- Le conflit entre la léthargie de la croissance et la ténacité de l’inflation est étalé au grand jour. La Banque du Canada et la Réserve fédérale devraient abaisser les taux d’intérêt sur la foi des perspectives de croissance; or, la ténacité de l’inflation laisse entendre le contraire.
- Nous nous attendons à ce qu’aux États‑Unis, la croissance se ralentisse pour passer de 1,8 % cette année à 1,4 % l’an prochain; au Canada, la croissance devrait s’accélérer pour passer de 1,2 % cette année à 1,6 % l’an prochain puisque la politique budgétaire est appelée à rehausser notre potentiel de croissance.
- Même si l’inflation est toujours aussi élevée, il semble que les banques centrales soient portées à croire que la ténacité de l’inflation est passagère, ce qu’on pensait à l’origine durant la pandémie. De concert avec la croissance inférieure au potentiel aux États‑Unis et au Canada, nous croyons que la Banque du Canada abaissera les taux de 25 points de base à chacune des deux prochaines réunions, afin de donner une garantie contre le fléchissement de la croissance et l’inflation. Nous nous attendons à ce que ces baisses soient contrepassées au deuxième semestre de 2026, puisque nous croyons que l’inflation se révélera plus tenace que ce que pense actuellement la Banque du Canada. Nous croyons aujourd’hui que la Fed abaissera ses taux de 25 points de base à chacune des six prochaines réunions.
- Les pressions politiques qui pèsent sur la Fed pourraient conduire à un plus grand nombre de baisses que ce que nous prévoyons aujourd’hui et mener à une conjoncture riche de défis si ces baisses devaient se matérialiser.
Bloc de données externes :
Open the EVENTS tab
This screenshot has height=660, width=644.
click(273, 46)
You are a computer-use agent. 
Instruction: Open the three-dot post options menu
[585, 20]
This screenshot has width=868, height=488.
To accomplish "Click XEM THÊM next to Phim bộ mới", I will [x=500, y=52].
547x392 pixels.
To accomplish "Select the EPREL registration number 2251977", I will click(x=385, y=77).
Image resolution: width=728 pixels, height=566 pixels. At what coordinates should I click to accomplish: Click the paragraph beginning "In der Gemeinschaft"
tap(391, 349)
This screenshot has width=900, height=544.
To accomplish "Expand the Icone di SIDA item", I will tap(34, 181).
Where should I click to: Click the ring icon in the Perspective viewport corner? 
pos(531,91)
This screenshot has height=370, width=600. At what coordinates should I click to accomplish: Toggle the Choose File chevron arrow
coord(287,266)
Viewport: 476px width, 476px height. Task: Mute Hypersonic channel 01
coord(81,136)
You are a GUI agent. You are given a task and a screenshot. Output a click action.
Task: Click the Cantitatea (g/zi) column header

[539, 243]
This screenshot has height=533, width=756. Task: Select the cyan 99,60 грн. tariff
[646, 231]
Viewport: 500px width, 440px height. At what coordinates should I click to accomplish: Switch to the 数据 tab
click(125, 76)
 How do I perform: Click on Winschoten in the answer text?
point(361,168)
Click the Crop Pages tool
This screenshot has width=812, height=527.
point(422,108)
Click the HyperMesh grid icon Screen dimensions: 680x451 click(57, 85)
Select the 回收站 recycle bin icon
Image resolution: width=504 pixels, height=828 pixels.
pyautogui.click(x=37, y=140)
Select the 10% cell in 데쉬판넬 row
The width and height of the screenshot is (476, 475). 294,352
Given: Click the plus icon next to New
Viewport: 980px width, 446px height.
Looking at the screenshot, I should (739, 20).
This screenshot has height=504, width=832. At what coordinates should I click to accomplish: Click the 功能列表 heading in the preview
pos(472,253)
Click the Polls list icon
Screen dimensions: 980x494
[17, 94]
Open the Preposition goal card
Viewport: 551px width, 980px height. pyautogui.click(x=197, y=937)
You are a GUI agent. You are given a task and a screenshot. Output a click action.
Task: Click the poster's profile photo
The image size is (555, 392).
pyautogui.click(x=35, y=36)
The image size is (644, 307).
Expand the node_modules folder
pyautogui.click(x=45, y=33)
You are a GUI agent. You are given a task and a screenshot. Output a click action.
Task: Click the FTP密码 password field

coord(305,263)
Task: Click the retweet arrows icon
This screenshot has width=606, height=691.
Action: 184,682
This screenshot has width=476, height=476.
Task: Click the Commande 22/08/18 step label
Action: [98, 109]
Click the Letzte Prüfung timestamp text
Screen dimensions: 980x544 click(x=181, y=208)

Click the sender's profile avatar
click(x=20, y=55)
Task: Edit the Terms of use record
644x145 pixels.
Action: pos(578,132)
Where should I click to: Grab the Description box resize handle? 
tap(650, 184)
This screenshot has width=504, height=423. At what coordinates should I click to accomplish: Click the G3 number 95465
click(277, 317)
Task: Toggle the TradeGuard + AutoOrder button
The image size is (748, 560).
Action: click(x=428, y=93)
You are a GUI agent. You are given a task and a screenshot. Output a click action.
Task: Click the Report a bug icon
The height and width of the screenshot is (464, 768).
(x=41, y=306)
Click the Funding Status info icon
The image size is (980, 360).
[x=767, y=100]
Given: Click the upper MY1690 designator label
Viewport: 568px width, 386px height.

Les banques centrales sont de plus en plus confrontées à l’impact contradictoire des politiques du président Trump sur l’inflation et sur la croissance. Les impacts sur la croissance deviennent évidents dans de nombreux pays, surtout dans les marchés du travail des États‑Unis et du Canada. L’inflation reste problématique : les baromètres fondamentaux de l’inflation frôlent les 3 %, ce qui est assez loin de la cible dans ces deux pays. Malgré cette tension, nous croyons que la Réserve fédérale et la Banque du Canada abaisseront les taux directeurs dans leurs prochaines réunions. Il y a très peu de doute, dans notre esprit, que les résultats de la croissance cette année et l’an prochain justifieraient déjà des baisses de taux n’eût été comportement de l’inflation.
C’est ce que nous constatons plus clairement aux États‑Unis, pays déclencheur des tensions commerciales qui ébranlent l’économie mondiale. Les récentes révisions apportées aux statistiques sur la création d’emplois font état d’une nette léthargie du marché du travail que ce qu’avaient révélé les données publiées. Bien que cette constatation paraisse étonnante en raison du rendement, depuis le début de l’année, de l’économie américaine, qui a connu une croissance plus vigoureuse qu’attendu, les données du PIB nous apprennent que l’économie souffre en fait d’une anémie sous-jacente. Les États‑Unis tirent parti d’un surcroît extraordinaire de l’investissement dans les technologies de l’information et dans la propriété intellectuelle, ce qui vient masquer l’anémie généralisée des investissements (graphique 1) et les difficultés dans l’activité manufacturière américaine. Nous continuons de penser qu’on évitera une récession; nous nous attendons toutefois à ce que la croissance se ralentisse pour passer de 1,8 % cette année à 1,4 % l’an prochain. Ce sont toutefois des statistiques atoniques, qui sont nettement inférieures à la croissance potentielle, ce qui laisse entendre que l’économie mènera une transition au cours de laquelle l’excédent de la demande cédera la place à l’excédent de l’offre en 2026. On espère que cette expansion de la capacité excédentaire aura pour effet de ralentir l’inflation, ce qui permettra à la Fed d’abaisser son taux directeur.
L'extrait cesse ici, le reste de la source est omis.